→ Zu erledigen: Stelle den Abschnitt, der mit der Zeile mit "You are a GUI" beginnt und mit der Zeile mit "This screenshot has width=990, height=771." endet, einschließlich beider Zeilen als Markdown-Tabelle mit den Spalten „Nummer“ und „Inhalt“ dar. Trage in „Nummer“ die laufende Zeilennummer und in „Inhalt“ die jeweilige Zeile ein und lass leere Zeilen weg.

→ Daten zur Übung:
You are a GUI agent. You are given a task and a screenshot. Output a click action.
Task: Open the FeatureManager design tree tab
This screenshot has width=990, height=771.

...

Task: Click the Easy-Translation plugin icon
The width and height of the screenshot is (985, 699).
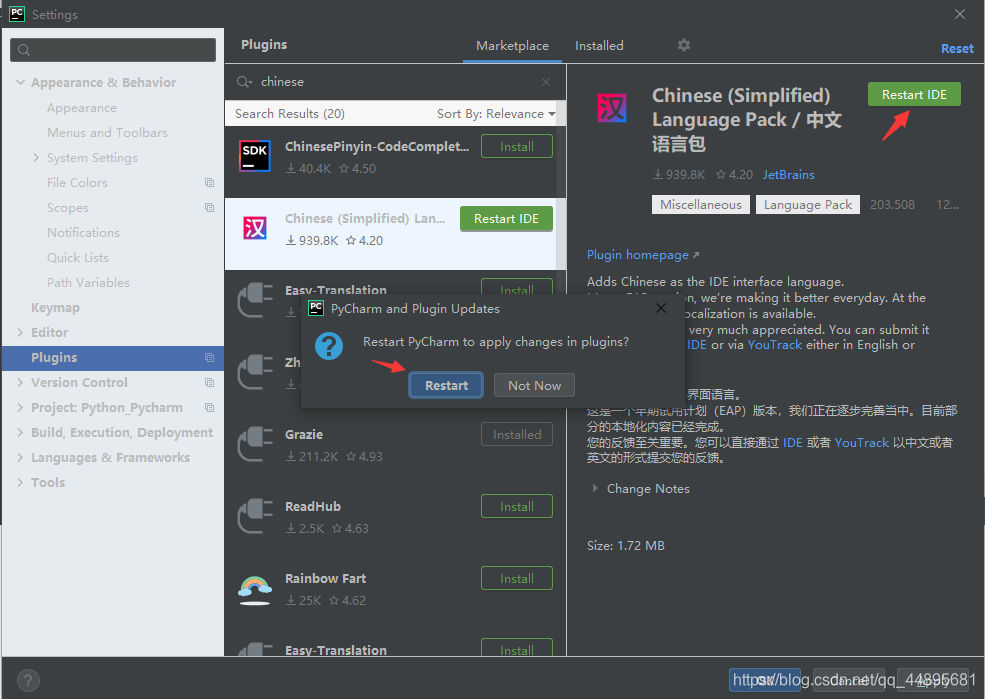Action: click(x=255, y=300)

→ Fertige Lösung:
| Nummer | Inhalt |
|---|---|
| 1 | You are a GUI agent. You are given a task and a screenshot. Output a click action. |
| 2 | Task: Open the FeatureManager design tree tab |
| 3 | This screenshot has width=990, height=771. |